What you will do >> For the records below, print the lines from the line with "Open RevenueZone in the topmost 2nd July row" through the line with "This screenshot has width=1568, height=710." exactly as written; include both end lines and exclude the rest.

--*--

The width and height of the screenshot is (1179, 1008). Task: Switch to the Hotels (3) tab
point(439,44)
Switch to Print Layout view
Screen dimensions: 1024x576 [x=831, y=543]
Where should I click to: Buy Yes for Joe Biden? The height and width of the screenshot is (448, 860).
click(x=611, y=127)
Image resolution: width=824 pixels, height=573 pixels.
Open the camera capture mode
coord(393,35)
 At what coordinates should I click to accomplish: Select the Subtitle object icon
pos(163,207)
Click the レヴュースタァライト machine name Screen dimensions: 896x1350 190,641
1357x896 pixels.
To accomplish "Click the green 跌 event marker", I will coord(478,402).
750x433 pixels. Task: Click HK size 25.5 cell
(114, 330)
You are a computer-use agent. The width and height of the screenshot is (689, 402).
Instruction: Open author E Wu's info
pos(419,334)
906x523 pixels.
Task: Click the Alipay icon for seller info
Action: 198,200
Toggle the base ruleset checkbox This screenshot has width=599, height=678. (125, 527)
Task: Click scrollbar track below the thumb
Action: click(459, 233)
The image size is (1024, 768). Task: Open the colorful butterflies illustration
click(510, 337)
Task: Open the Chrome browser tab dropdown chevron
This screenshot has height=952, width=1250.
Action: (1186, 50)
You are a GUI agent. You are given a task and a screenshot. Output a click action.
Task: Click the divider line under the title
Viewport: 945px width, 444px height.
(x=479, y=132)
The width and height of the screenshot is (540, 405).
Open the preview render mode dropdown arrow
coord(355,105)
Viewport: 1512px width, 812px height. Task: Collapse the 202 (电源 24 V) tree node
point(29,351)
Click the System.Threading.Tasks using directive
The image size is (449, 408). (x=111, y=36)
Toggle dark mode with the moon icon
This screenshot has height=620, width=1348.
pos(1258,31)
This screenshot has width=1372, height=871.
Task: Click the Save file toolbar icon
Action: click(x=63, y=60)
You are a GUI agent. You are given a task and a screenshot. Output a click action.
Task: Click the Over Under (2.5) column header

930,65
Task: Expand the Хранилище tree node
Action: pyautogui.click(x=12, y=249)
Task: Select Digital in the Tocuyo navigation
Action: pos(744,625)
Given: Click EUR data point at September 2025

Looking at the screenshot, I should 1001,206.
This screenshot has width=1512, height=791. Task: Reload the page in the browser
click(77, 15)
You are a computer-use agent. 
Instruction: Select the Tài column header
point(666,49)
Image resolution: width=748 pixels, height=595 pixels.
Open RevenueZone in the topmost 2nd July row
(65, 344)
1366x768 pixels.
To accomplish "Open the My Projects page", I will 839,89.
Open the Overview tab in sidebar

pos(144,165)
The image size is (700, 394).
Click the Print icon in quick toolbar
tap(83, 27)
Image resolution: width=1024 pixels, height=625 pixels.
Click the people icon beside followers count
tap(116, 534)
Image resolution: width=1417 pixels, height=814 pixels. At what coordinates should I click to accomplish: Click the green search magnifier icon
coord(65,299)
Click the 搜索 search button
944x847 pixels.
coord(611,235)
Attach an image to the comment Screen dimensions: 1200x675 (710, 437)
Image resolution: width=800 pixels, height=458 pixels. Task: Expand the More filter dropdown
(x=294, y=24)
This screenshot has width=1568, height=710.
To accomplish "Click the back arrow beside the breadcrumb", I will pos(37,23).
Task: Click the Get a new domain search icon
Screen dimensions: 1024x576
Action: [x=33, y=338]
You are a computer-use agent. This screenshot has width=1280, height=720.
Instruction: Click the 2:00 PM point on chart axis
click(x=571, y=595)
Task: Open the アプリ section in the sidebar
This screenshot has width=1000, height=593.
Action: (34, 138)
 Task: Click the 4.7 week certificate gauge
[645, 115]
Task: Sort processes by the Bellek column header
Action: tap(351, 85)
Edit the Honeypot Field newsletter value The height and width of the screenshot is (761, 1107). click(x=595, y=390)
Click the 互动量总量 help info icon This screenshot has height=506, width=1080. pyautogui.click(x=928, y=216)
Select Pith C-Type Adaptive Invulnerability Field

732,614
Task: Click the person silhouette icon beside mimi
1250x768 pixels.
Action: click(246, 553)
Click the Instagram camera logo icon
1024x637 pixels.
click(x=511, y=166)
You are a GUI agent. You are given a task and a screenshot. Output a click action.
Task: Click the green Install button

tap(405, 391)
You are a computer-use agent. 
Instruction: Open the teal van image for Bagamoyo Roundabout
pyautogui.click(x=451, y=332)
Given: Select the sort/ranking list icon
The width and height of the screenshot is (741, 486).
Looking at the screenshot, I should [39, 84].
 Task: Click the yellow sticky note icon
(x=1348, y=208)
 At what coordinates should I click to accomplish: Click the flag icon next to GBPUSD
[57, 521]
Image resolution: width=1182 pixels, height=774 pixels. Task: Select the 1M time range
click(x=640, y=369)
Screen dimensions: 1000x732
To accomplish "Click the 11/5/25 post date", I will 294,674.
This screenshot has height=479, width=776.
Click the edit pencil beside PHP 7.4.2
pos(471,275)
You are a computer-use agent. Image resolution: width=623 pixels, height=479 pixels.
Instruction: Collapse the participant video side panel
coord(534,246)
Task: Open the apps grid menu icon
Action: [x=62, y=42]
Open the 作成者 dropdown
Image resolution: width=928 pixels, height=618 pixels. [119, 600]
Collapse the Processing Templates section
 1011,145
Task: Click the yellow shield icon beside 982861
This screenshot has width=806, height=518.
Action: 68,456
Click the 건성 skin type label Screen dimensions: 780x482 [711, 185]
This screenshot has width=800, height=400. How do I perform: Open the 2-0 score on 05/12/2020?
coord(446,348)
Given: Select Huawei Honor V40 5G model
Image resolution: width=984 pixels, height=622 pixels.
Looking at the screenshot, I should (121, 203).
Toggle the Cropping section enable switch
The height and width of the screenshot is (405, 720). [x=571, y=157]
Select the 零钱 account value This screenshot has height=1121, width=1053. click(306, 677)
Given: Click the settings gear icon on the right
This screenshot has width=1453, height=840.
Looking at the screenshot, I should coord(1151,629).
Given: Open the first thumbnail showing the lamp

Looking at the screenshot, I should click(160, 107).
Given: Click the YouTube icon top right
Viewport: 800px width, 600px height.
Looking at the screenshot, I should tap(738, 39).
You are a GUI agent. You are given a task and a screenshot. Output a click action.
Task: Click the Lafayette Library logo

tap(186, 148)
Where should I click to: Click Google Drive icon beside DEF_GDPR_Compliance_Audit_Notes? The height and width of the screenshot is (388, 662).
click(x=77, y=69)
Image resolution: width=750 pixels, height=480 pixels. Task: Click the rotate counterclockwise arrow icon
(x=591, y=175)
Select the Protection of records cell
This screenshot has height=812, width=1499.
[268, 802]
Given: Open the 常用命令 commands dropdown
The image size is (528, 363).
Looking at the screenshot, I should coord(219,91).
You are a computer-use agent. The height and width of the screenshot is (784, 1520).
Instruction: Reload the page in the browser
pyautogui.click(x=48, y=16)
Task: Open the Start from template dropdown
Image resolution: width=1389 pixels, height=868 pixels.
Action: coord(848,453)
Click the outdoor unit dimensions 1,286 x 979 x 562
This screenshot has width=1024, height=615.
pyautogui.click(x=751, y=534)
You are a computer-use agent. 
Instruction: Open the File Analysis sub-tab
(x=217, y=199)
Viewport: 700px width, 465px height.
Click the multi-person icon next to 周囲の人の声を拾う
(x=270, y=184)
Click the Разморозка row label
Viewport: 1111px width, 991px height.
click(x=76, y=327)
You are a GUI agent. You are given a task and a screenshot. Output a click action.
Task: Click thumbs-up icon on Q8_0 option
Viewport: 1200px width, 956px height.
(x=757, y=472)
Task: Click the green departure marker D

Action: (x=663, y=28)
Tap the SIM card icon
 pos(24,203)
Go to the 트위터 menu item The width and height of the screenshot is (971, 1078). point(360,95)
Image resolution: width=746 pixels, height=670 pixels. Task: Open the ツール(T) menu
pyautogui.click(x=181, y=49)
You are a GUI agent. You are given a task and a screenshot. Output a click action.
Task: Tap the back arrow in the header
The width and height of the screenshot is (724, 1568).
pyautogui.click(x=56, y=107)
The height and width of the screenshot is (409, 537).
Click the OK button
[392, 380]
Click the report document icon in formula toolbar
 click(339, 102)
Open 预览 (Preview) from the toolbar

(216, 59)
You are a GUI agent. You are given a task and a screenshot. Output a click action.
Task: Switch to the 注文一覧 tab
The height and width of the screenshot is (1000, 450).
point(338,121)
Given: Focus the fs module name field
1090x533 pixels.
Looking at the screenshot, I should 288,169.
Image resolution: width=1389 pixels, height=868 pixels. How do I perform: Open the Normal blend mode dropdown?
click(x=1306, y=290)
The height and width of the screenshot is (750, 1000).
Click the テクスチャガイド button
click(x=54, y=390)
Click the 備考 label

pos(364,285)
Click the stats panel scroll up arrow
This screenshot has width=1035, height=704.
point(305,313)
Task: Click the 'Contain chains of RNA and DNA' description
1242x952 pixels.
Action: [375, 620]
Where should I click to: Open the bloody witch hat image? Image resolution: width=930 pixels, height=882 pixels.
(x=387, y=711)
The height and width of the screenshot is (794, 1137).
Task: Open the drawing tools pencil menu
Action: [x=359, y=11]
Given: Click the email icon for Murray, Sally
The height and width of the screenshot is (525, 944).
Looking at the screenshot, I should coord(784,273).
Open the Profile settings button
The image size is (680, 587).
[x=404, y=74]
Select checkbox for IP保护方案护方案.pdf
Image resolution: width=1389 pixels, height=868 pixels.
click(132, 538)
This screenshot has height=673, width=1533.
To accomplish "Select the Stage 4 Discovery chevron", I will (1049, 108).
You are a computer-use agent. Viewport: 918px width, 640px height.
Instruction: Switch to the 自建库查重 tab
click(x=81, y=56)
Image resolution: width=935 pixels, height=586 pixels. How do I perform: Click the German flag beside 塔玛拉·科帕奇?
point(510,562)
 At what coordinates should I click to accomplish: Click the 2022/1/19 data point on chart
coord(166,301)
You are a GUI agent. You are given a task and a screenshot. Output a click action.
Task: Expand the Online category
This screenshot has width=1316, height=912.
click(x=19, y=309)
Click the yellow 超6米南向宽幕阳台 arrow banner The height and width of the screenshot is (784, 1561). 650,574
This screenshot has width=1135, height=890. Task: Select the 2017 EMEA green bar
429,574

--*--

Answer for this exercise >>
Open RevenueZone in the topmost 2nd July row
(65, 344)
1366x768 pixels.
To accomplish "Open the My Projects page", I will 839,89.
Open the Overview tab in sidebar

pos(144,165)
The image size is (700, 394).
Click the Print icon in quick toolbar
tap(83, 27)
Image resolution: width=1024 pixels, height=625 pixels.
Click the people icon beside followers count
tap(116, 534)
Image resolution: width=1417 pixels, height=814 pixels. At what coordinates should I click to accomplish: Click the green search magnifier icon
coord(65,299)
Click the 搜索 search button
944x847 pixels.
coord(611,235)
Attach an image to the comment Screen dimensions: 1200x675 (710, 437)
Image resolution: width=800 pixels, height=458 pixels. Task: Expand the More filter dropdown
(x=294, y=24)
This screenshot has width=1568, height=710.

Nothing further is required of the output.